(Data records)
* * * *
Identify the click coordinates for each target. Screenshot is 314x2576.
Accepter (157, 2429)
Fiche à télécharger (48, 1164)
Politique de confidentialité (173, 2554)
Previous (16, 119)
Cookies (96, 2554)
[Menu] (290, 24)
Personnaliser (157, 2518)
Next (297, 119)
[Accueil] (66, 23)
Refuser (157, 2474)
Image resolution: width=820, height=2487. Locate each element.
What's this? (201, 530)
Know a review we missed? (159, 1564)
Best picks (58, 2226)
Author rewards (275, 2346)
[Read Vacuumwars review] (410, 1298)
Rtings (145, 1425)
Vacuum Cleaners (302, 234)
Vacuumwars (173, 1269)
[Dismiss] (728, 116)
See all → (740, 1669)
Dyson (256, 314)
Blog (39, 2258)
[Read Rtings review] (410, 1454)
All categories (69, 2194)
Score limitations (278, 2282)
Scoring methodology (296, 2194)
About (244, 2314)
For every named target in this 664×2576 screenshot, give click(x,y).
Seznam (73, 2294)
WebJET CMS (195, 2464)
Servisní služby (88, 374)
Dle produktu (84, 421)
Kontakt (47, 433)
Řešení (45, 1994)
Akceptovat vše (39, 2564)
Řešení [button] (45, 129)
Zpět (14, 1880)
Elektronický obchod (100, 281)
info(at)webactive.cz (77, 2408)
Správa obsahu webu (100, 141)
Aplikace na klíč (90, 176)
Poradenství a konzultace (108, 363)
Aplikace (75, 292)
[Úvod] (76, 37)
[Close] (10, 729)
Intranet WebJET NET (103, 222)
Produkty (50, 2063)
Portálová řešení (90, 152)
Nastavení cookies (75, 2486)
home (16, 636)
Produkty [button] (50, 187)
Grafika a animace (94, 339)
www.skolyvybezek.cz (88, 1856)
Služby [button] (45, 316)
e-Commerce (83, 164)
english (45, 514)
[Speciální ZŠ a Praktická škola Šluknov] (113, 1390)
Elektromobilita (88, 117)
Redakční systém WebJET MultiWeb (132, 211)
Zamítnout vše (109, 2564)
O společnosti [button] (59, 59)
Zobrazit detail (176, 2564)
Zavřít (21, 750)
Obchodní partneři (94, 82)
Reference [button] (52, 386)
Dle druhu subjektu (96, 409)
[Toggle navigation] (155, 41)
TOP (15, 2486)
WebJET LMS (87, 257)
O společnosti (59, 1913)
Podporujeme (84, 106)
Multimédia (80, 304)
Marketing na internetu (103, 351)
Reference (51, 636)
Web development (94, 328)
* * * *
_THE TASK_.
The entries above are to be retyped exactly, with nothing left out.

_ANSWER TO THE EXERCISE_.
Identify the click coordinates for each target. Screenshot is 314x2576.
Accepter (157, 2429)
Fiche à télécharger (48, 1164)
Politique de confidentialité (173, 2554)
Previous (16, 119)
Cookies (96, 2554)
[Menu] (290, 24)
Personnaliser (157, 2518)
Next (297, 119)
[Accueil] (66, 23)
Refuser (157, 2474)
Image resolution: width=820, height=2487. Locate each element.
What's this? (201, 530)
Know a review we missed? (159, 1564)
Best picks (58, 2226)
Author rewards (275, 2346)
[Read Vacuumwars review] (410, 1298)
Rtings (145, 1425)
Vacuum Cleaners (302, 234)
Vacuumwars (173, 1269)
[Dismiss] (728, 116)
See all → (740, 1669)
Dyson (256, 314)
Blog (39, 2258)
[Read Rtings review] (410, 1454)
All categories (69, 2194)
Score limitations (278, 2282)
Scoring methodology (296, 2194)
About (244, 2314)
For every named target in this 664×2576 screenshot, give click(x,y).
Seznam (73, 2294)
WebJET CMS (195, 2464)
Servisní služby (88, 374)
Dle produktu (84, 421)
Kontakt (47, 433)
Řešení (45, 1994)
Akceptovat vše (39, 2564)
Řešení [button] (45, 129)
Zpět (14, 1880)
Elektronický obchod (100, 281)
info(at)webactive.cz (77, 2408)
Správa obsahu webu (100, 141)
Aplikace na klíč (90, 176)
Poradenství a konzultace (108, 363)
Aplikace (75, 292)
[Úvod] (76, 37)
[Close] (10, 729)
Intranet WebJET NET (103, 222)
Produkty (50, 2063)
Portálová řešení (90, 152)
Nastavení cookies (75, 2486)
home (16, 636)
Produkty [button] (50, 187)
Grafika a animace (94, 339)
www.skolyvybezek.cz (88, 1856)
Služby [button] (45, 316)
e-Commerce (83, 164)
english (45, 514)
[Speciální ZŠ a Praktická škola Šluknov] (113, 1390)
Elektromobilita (88, 117)
Redakční systém WebJET MultiWeb (132, 211)
Zamítnout vše (109, 2564)
O společnosti [button] (59, 59)
Zobrazit detail (176, 2564)
Zavřít (21, 750)
Obchodní partneři (94, 82)
Reference [button] (52, 386)
Dle druhu subjektu (96, 409)
[Toggle navigation] (155, 41)
TOP (15, 2486)
WebJET LMS (87, 257)
O společnosti (59, 1913)
Podporujeme (84, 106)
Multimédia (80, 304)
Marketing na internetu (103, 351)
Reference (51, 636)
Web development (94, 328)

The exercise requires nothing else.